One would think that 45 mph max speed and 0-45 mph in 30 sec and 2% grade would require about 8 tons and 250 hp - or less.
But do they need me to tell them this? Sigh, - no. Of course not.
Posted by: ToppaTom | 19 November 2009 at 09:51 AM
Airlines might jump at this though as a way to pay their pilots less.
Posted by: ejj | 19 November 2009 at 11:04 AM
Reduced fuel consumption and emissions. What's ejj missing here??
Posted by: sulleny | 19 November 2009 at 02:20 PM
??
It looks like a win-win.
Posted by: ToppaTom | 19 November 2009 at 05:47 PM
I think it's a misplaced priority, and I'm not seeing the benefits vs. costs. Fuel prices are killing the airlines; logic would follow that getting the fuel issue figured out should be the biggest priority. I also support simplified airfields - the fewer moving parts the better. How much fuel is really burned while taxiing? Planes have their engines idling a lot of the time. Airports are complicated enough...taxibot makes them worse.
Posted by: ejj | 19 November 2009 at 06:34 PM
Toppa,
At only fifty two tonnes and twice 500 ponies,
Lets hope the wind gusts stay away and no pilot hits any reverse button (accidentally) 0r forgets to enable the hand brake.
If any of the above let loose or a belated 'abort landing' command were given, this little 50 tonne buggy could be in for a hell of a ride.
Posted by: arnold | 19 November 2009 at 07:41 PM
Engines idle with the inner (high speed, high pressure) rotor at about 30% of maximum rpm. At taxi thrust, it is worse. And unlike an ICE, the compresion ratio plummets greatly as speed drops. The fuel consumption at taxi thrust is almost comparable to cruise.
The world is complicated. Adding Taxibots to airports is like adding EVs to highways.
Posted by: ToppaTom | 19 November 2009 at 08:49 PM
ToppaTom: But it's not win-win...passengers lose more, because passengers are already losing at airports with delays & lost productivity. Think of all the energy that could be saved at airports if there weren't any delays and entire terminals could be shut down for longer periods.
Luckily, these taxibots will have a brutally difficult time becoming reality at American airports, if they ever do, because airports are generally run by their own governing entities which will have to approve the taxibots and unions which will be scrutinizing them. Who is going to pay for the taxibots? Airlines? No...the airport authorities will have to buy them & staff them, adding significant costs and complexity to an already complicated mess that is our aviation system.
Posted by: ejj | 20 November 2009 at 05:15 AM
Replacing 50% of the daily flights with ultra high speed electric trains could nolify the need of those questionnable gadgets and be much better for environment.
Posted by: HarveyD | 20 November 2009 at 06:23 PM
ejj, What do you mean;
"But it's not win-win...passengers lose more, because passengers are already losing at airports with delays & lost productivity. Think of all the energy that could be saved at airports if there weren't any delays and entire terminals could be shut down for longer periods. " ?

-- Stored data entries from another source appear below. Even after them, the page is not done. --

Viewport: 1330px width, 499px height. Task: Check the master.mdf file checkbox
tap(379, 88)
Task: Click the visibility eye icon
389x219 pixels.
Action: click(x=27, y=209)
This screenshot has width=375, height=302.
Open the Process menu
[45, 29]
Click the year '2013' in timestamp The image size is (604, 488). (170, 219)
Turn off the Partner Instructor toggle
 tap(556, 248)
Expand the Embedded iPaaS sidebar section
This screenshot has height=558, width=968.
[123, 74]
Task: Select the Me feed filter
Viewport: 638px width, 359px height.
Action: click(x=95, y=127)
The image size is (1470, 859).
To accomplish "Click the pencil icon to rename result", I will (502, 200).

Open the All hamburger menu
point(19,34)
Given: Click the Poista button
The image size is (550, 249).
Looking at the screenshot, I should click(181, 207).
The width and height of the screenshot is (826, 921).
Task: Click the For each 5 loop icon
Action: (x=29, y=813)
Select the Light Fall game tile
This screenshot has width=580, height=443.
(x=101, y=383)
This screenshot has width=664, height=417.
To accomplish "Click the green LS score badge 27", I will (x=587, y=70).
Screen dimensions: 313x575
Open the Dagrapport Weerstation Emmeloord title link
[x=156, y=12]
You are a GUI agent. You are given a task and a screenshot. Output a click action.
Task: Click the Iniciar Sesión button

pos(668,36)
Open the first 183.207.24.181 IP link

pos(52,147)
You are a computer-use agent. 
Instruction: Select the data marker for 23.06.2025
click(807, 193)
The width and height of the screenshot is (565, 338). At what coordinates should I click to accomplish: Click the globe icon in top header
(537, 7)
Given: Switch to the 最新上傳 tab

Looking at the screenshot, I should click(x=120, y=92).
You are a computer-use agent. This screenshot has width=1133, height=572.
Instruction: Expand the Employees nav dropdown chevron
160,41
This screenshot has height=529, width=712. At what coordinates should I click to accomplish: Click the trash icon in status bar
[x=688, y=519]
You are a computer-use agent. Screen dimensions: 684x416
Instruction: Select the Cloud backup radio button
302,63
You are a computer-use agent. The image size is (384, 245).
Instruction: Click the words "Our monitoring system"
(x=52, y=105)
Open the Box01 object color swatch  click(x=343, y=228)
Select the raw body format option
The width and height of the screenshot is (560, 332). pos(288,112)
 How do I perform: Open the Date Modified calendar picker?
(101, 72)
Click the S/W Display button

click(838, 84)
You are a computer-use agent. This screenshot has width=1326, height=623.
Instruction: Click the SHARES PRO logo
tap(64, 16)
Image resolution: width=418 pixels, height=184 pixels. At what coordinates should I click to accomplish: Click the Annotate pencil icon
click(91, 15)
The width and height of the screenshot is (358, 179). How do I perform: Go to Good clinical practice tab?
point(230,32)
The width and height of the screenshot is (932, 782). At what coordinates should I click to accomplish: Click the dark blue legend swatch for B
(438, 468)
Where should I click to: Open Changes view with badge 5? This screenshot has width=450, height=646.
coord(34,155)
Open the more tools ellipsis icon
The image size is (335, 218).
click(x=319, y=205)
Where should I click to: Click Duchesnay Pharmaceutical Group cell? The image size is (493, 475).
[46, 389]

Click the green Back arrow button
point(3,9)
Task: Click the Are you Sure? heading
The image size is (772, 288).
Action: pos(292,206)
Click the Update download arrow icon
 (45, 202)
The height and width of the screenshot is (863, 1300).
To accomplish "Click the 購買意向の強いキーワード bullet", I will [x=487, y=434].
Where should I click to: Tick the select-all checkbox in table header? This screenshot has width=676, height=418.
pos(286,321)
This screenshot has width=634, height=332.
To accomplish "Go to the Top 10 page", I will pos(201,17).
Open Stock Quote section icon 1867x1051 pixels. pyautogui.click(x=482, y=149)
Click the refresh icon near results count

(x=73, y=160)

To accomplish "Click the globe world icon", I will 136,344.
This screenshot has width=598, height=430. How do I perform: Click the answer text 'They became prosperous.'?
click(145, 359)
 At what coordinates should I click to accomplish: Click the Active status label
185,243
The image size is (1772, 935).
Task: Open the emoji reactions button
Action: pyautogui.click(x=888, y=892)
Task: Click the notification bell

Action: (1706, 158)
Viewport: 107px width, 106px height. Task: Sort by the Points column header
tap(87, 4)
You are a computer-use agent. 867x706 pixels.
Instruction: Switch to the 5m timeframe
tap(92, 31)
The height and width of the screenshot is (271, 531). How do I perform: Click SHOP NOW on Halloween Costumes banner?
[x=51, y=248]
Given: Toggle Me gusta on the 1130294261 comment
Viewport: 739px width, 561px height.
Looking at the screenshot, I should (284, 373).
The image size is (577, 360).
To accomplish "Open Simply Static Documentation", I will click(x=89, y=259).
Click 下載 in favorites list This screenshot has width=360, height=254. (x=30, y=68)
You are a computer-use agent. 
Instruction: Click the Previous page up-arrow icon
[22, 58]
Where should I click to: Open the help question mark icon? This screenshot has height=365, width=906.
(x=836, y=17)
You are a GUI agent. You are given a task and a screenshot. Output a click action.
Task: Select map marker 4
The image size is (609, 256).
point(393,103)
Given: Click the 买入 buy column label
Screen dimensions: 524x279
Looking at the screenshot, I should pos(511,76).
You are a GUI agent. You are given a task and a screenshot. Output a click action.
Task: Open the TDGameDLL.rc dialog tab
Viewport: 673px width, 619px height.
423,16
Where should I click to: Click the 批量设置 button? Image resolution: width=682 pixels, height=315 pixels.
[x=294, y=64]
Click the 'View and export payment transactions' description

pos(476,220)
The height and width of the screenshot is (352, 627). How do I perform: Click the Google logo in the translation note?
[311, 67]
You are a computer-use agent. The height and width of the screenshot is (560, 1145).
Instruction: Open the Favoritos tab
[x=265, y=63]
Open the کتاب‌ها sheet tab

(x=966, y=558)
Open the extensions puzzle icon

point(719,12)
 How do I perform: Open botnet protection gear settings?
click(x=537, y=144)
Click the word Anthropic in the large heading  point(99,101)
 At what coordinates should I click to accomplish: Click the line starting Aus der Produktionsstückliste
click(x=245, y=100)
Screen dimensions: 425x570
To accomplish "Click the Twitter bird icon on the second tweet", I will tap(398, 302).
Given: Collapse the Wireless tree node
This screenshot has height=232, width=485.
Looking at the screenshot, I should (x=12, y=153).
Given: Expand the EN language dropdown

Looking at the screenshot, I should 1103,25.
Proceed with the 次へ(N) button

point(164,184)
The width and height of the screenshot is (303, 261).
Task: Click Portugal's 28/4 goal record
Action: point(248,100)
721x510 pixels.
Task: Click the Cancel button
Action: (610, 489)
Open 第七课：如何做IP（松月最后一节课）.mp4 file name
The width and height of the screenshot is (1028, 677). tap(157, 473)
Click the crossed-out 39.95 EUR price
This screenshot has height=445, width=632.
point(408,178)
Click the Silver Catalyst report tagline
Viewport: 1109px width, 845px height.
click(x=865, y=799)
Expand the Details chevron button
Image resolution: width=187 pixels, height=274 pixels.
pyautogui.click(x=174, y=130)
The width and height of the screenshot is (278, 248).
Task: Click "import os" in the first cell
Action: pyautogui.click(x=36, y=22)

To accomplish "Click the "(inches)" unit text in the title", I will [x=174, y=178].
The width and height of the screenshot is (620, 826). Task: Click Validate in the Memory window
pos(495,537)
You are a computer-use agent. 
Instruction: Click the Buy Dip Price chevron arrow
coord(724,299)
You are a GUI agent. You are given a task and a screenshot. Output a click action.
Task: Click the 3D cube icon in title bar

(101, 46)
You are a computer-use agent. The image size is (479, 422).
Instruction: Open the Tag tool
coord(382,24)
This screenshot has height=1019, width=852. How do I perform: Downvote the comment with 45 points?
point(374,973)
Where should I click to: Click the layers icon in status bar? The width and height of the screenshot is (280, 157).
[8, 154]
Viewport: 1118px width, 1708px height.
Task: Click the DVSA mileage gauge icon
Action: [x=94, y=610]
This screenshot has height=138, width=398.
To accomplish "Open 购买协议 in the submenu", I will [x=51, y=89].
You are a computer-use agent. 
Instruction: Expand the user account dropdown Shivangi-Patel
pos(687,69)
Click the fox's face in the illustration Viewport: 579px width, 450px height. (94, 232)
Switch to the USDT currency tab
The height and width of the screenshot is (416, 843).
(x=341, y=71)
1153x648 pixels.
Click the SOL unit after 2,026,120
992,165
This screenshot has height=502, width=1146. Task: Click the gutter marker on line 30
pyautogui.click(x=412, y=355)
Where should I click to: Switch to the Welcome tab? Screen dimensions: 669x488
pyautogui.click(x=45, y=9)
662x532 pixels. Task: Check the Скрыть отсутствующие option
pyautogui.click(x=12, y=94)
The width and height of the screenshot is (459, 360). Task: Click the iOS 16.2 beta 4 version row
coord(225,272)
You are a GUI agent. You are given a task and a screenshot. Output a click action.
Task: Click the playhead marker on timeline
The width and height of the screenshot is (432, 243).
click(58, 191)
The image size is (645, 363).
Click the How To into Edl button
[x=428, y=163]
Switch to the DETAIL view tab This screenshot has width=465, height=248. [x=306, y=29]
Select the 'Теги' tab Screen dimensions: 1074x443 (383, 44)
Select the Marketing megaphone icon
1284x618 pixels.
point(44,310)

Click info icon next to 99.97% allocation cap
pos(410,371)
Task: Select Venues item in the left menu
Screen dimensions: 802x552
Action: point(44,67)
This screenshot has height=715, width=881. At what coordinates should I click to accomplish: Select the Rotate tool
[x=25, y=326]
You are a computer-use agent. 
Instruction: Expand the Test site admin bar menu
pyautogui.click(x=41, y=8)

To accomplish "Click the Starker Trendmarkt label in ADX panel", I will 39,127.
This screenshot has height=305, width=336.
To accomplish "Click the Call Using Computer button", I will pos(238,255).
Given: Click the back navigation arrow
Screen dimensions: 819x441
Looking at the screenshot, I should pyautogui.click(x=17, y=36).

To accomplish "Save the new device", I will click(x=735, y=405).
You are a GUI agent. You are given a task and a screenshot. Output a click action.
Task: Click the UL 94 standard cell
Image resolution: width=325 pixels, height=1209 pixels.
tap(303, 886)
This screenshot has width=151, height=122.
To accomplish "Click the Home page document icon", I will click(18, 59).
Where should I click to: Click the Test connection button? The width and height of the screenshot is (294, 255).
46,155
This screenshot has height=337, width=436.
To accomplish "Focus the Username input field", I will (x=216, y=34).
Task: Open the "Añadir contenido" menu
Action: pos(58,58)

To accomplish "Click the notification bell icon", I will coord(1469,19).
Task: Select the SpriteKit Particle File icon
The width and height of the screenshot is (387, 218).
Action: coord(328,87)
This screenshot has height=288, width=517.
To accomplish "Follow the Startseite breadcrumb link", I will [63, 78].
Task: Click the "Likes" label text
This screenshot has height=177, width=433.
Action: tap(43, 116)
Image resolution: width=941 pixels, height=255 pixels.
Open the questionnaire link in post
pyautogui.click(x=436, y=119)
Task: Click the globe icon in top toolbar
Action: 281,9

Posted by: ToppaTom | 21 November 2009 at 06:57 AM
ToppaTom: My point is that you don't become more efficient by adding complexity. More efficient = more green. I've had enough bad experiences at airports that I'm extremely skeptical of taxibot.
Posted by: ejj | 21 November 2009 at 07:27 AM
Of course more complexity can mean more efficiency.
Even the Luddites did knew this.
Autos with VVT (or even hybrid with regen and batteries) are ICE vehicles made more efficient and more complex.
More efficient does not = more green, and more green does not = more efficient.
And walking or biking across the country is hardly more efficient than flying.